Tanto, que un día el Padre prior fue a visitar a un famoso sabio con fama de santo, quien, después de oírle y reflexionar, le dijo: “La causa, hermano, es muy clara. En vuestro monasterio habéis cometido todos un gran pecado: Resulta que entre vosotros vive el Mesías camuflado, disfrazado, y ninguno de vosotros se ha dado cuenta.” El buen prior regresó preocupadísimo a su monasterio porque, por un lado, no podía dudar de la sabiduría de aquel santo, pero, por otro, no lograba imaginarse quién de entre sus compañeros podría ser ese Mesías disfrazado.

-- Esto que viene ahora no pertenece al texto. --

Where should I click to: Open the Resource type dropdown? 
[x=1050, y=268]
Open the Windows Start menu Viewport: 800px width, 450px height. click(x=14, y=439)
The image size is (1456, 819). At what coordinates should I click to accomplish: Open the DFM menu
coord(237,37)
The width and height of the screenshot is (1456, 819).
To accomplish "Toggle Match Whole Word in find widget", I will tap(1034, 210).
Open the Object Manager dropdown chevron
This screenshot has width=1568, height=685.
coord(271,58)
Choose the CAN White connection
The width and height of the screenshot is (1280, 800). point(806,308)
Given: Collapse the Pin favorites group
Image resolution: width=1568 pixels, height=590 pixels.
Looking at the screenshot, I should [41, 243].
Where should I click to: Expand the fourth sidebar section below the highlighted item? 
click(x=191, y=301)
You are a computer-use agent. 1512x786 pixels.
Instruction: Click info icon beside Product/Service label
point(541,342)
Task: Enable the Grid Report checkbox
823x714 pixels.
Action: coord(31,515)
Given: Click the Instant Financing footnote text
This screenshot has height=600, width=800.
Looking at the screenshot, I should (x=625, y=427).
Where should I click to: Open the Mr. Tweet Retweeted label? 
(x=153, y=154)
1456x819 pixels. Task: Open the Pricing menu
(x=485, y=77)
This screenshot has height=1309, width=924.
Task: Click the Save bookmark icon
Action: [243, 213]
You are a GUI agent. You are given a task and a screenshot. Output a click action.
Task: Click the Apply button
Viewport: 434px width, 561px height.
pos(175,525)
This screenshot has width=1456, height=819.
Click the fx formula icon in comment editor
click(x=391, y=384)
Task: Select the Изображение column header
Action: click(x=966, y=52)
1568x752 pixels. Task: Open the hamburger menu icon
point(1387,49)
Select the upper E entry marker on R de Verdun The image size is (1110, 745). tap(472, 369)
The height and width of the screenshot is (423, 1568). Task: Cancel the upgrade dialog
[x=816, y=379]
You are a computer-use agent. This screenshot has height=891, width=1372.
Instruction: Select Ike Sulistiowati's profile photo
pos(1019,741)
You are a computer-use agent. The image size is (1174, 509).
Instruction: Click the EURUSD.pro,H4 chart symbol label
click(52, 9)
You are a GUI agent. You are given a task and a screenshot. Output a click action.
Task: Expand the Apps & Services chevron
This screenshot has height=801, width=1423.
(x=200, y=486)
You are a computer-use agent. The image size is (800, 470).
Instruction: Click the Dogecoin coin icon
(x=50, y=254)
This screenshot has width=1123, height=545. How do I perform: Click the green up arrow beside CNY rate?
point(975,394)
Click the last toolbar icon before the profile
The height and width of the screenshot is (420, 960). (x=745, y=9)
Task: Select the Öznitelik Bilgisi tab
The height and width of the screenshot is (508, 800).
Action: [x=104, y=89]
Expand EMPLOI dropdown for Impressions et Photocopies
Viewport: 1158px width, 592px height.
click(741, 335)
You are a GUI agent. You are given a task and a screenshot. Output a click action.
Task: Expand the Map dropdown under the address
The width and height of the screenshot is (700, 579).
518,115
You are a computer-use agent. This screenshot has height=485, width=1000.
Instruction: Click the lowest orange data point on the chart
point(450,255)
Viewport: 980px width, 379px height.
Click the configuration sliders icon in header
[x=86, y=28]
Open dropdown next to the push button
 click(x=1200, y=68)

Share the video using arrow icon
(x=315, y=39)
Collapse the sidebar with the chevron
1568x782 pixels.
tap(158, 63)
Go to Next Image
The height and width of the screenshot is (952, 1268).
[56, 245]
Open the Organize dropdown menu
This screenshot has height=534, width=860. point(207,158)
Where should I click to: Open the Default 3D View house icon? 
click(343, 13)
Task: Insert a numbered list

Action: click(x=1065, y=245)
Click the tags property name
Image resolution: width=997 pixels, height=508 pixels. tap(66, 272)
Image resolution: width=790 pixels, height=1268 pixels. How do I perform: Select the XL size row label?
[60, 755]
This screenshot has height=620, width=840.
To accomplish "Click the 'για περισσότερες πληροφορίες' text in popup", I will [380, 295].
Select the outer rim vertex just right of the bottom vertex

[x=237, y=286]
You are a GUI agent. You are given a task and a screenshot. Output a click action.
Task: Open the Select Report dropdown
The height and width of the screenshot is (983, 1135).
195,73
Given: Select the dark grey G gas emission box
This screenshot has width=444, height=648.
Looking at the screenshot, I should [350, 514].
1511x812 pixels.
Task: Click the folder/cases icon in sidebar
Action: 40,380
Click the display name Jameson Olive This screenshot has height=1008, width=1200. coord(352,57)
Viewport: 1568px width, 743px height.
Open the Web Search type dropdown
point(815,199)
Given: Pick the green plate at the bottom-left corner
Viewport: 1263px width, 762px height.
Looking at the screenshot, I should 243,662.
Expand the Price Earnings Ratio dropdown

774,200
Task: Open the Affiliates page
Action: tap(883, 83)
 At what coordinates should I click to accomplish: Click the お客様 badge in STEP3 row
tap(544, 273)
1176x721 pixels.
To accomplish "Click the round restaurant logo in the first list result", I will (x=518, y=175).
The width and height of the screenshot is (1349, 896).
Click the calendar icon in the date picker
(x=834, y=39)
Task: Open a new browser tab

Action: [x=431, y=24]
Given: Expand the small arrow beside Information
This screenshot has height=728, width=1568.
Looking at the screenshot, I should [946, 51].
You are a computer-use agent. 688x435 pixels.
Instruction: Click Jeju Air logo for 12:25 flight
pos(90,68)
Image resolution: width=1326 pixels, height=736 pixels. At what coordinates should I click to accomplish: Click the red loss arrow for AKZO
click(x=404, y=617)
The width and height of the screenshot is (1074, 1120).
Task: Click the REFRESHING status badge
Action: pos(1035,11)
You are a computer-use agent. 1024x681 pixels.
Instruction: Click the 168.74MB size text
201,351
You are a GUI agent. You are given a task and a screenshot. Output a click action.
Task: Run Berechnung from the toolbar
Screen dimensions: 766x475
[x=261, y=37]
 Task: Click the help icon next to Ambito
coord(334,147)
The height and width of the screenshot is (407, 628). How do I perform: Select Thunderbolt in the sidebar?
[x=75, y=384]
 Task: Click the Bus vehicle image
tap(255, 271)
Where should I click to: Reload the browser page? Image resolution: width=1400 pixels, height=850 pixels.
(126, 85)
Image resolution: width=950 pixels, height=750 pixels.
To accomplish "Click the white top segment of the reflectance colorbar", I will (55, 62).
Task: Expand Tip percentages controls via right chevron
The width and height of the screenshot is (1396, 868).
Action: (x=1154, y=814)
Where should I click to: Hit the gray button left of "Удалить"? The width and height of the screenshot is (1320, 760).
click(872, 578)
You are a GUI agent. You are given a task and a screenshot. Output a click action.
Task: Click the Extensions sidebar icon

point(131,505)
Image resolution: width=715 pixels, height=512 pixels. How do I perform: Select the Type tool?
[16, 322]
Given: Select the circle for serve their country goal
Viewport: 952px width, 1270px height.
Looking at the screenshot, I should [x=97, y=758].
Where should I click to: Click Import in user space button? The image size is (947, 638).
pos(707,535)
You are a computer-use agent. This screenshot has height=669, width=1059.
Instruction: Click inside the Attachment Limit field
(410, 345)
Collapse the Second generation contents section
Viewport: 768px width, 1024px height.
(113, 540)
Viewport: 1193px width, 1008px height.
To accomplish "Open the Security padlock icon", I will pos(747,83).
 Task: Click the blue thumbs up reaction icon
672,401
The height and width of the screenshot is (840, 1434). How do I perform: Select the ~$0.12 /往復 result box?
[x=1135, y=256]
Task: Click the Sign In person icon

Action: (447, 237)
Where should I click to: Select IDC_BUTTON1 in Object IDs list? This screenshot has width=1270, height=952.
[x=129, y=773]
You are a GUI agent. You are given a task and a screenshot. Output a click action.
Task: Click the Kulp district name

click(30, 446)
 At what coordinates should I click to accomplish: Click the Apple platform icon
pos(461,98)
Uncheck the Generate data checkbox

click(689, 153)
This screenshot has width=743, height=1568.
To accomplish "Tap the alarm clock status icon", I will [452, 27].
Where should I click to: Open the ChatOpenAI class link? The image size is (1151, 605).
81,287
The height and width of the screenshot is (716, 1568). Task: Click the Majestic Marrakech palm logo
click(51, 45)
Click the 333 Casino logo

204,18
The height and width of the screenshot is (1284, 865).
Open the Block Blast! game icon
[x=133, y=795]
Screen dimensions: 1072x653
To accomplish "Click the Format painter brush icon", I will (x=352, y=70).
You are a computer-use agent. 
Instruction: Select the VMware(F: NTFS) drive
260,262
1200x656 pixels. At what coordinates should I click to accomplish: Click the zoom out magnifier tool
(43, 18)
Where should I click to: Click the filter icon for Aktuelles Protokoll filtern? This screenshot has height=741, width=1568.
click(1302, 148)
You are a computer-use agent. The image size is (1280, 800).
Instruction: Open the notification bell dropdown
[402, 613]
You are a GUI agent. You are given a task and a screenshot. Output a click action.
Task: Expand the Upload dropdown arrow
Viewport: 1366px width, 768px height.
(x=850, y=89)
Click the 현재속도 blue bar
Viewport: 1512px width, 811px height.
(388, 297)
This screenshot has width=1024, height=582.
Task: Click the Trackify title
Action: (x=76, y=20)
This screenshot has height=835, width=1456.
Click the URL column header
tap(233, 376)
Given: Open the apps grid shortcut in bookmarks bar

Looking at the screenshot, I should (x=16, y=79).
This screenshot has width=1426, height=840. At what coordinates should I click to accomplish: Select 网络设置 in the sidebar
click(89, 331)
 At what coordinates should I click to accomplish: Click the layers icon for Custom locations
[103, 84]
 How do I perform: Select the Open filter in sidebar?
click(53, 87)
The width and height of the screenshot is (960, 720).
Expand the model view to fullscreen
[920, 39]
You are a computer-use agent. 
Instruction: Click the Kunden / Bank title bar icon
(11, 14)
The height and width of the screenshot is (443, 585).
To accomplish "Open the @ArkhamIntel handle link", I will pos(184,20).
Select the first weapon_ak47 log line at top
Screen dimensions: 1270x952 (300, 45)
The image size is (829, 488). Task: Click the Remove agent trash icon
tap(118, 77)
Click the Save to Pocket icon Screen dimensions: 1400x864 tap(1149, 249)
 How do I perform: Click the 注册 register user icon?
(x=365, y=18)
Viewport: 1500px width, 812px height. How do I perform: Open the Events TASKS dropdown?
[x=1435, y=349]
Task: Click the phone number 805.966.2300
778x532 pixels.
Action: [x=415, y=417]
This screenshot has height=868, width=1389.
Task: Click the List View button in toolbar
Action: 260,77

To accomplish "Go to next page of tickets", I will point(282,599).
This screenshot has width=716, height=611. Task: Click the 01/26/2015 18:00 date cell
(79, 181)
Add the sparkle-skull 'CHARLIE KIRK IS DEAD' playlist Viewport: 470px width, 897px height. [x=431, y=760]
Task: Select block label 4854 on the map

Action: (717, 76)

¿Acaso el maestro de coro? Imposible. Era un hombre bueno, pero era vanidoso, creído. ¿Sería el maestro de los novicios? No, no. Era también un buen monje, pero era duro, irascible. Imposible que fuera el Mesías. ¿Y el hermano portero? ¿Y el cocinero? Repasó, uno por uno, la lista de sus monjes y a todos les encontraba llenos de defectos. Claro que -se dijo a sí mismo- si el Mesías estaba disfrazado, podía estar disfrazado detrás de algunos defectos aparentes, pero ser, por dentro, el Mesías.
Al llegar a su convento, comunicó a sus monjes el diagnóstico del santo y todos sus compañeros se pusieron a pensar quién de ellos podía ser Mesías disfrazado y todos, más o menos, llegaron a las mismas conclusiones que su prior. Pero, por si acaso, comenzaron a tratar todos mejor a sus compañeros, a todos, no sea que fueran a ofender al Mesías. Y comenzaron a ver que tenían más virtudes de las que ellos sospechaban.
Y, poco a poco, el convento fue llenándose de amor, porque cada uno trataba a su vecino como sí su vecino fuese Dios mismo. Y todos empezaron a ser verdaderamente felices amando y sintiéndose amados.